Older stocks from the late 1990's, despite being frozen, are nevertheless decayed passed there usefulness. The latest incarnation of capable films from the 2000's will keep awhile yet. Film degrades with time, with slower films doing well even after 10 years in the freezer. For best storage life film must be purchased and frozen before it expires, and it must be consistently held in "suspended animation". Therein lies the rub, finding this properly kept stock in late 2015.
|A treasure trove! To my good fortune, a fresh frozen brick of Fujicolor Superia 100|
The last great color film for astrophotography is Superia 100. Not to be confused with Superia Reala 100, a great film for daylight use, Superia CN 100 defies it's specifications. It is red sensitive, but spectral response drops off near 650nm, just shy of Hydrogen-Alpha emission line. The manufacturers recommendation for exposures past 60 seconds is a full stop increase in exposure, not what you would expect in a good astro-film.
|The beautiful region of Cygnus and Cepheus captured on Fujicolor Superia|
Despite its apparent disagreement with its published specifications, the film performs rather well. A 30 minute exposure at f/2.8 creates a dense negative capable of tremendous depth and fidelity.

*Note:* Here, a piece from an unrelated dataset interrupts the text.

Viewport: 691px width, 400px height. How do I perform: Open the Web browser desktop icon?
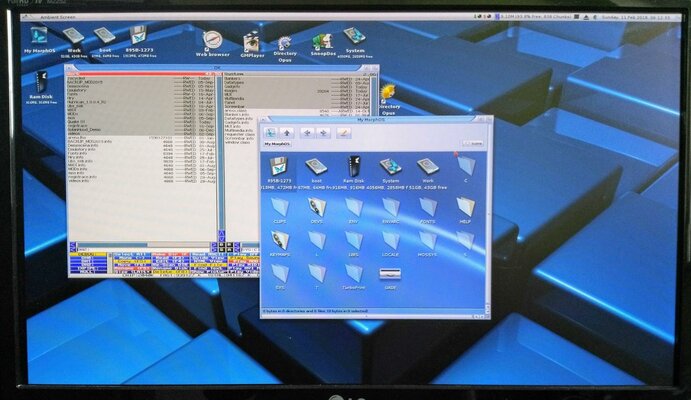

For the best red sensitivity, Kodak's E200 has yet to be beat, however Superia's low halation allows pinpoint stars offering a more refined image.
|The area of Scutum revealed by Fujicolor Superia 100|
It's time to get busy with the new stock. I have yet to use Superia 100 on the winter sky. I'm anticipating great results on a variety of regions of the Milky Way.
|The Messier 8 Region in Sagittarius on Fujicolor Superia 100|
I believe my pursuit for film stocks is over. Within 5 to 10 years I will complete my portfolio of astronomical images and start working on other projects. Having photographic film originals versus digital files is a workflow choice. It is not for everyone. May you find your methods just as rewarding.